▶ **EXERCISE**:
Please transcribe exactly, and only, the lines of the data below between the line holding "Lambrecht, J., Second" and the line holding "HOLY BIBLE (264, 223)", inclusive.

▶ **DATA PROVIDED**:
BEGIN

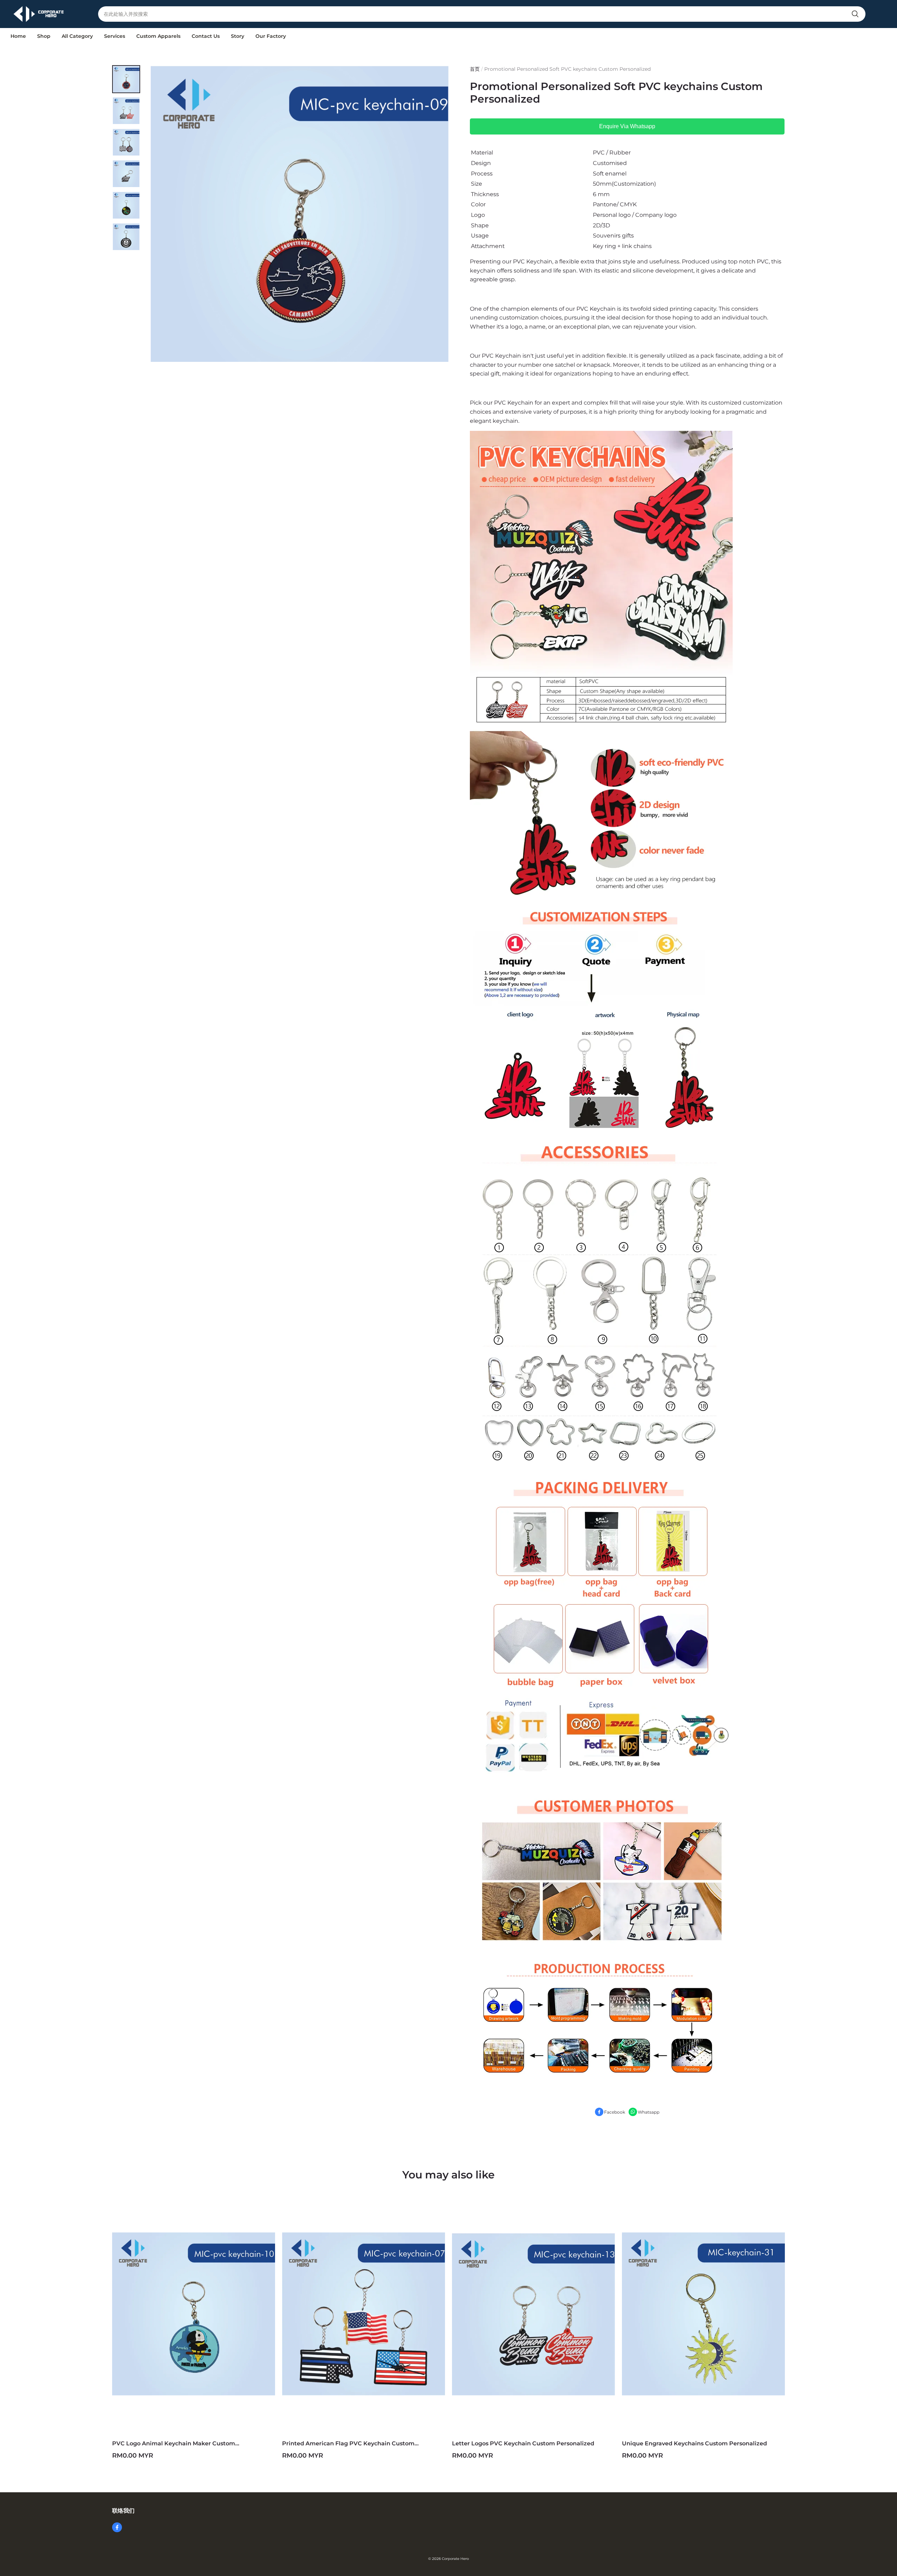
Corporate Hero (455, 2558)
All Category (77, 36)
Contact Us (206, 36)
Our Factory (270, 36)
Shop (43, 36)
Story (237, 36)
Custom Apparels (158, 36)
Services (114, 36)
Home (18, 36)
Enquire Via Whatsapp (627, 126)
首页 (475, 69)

END
BEGIN

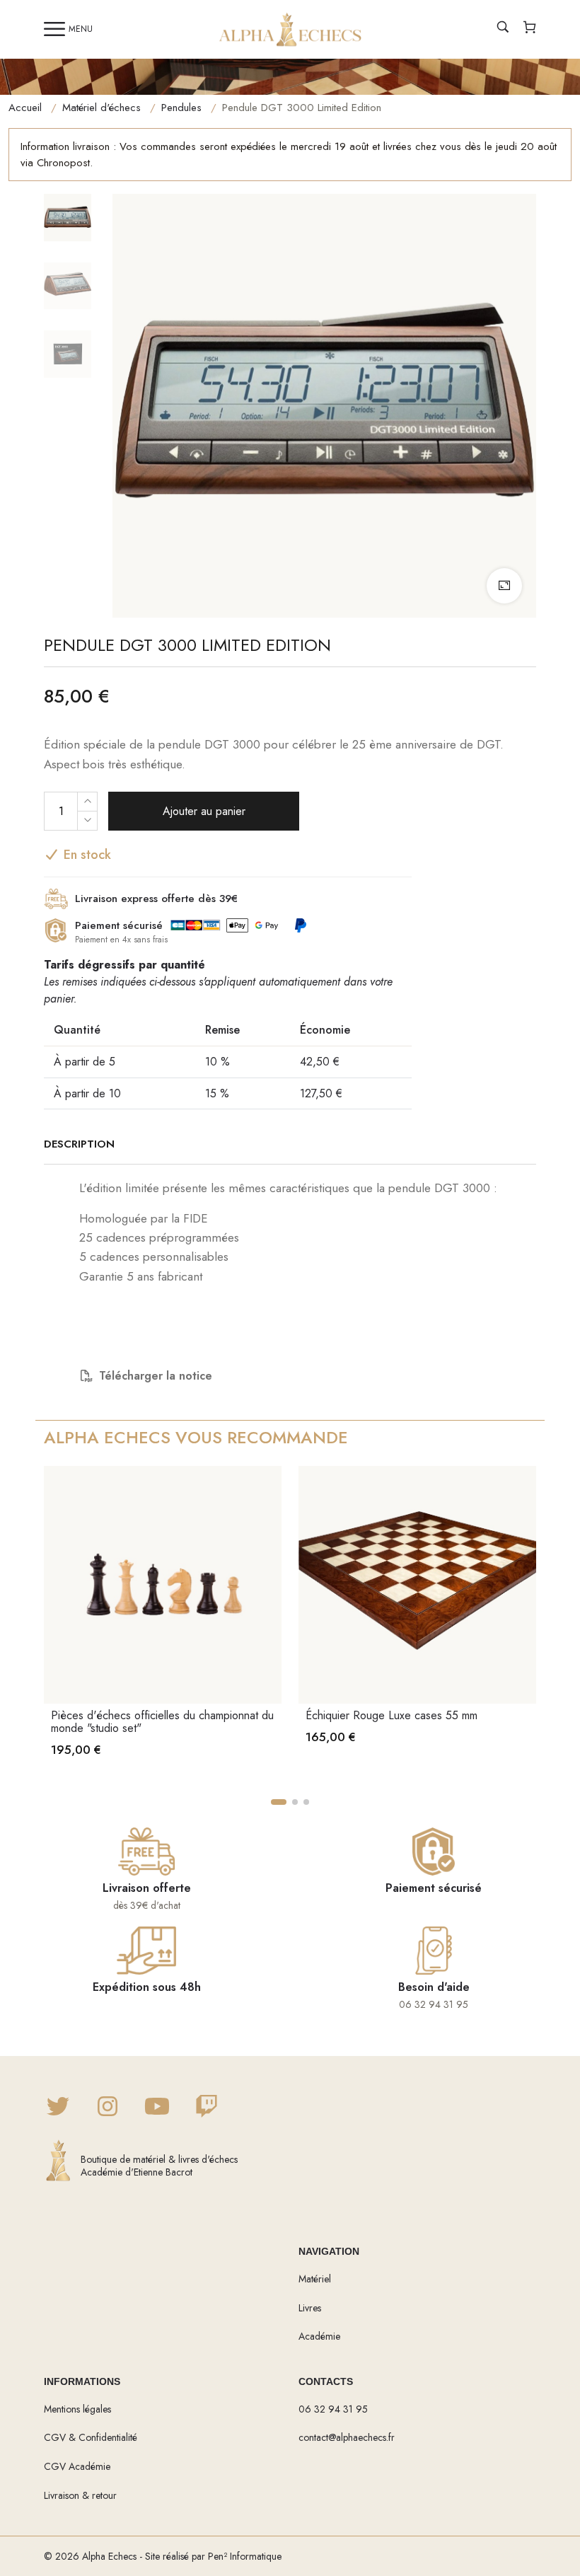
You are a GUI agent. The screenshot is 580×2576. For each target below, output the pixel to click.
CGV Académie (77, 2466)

END
BEGIN

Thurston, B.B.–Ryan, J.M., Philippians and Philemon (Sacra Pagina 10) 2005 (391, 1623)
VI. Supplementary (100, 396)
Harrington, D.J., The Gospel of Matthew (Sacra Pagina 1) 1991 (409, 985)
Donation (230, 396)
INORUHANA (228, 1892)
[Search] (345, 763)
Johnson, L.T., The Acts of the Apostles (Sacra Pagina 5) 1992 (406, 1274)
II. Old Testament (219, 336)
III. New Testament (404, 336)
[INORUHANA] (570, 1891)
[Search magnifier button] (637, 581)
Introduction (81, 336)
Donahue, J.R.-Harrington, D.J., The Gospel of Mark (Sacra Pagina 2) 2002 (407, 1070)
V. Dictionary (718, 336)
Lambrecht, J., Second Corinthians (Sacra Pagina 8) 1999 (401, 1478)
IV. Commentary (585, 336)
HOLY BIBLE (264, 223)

END

▶ **SOLUTION FOR THIS EXERCISE**:
Lambrecht, J., Second Corinthians (Sacra Pagina 8) 1999 (401, 1478)
IV. Commentary (585, 336)
HOLY BIBLE (264, 223)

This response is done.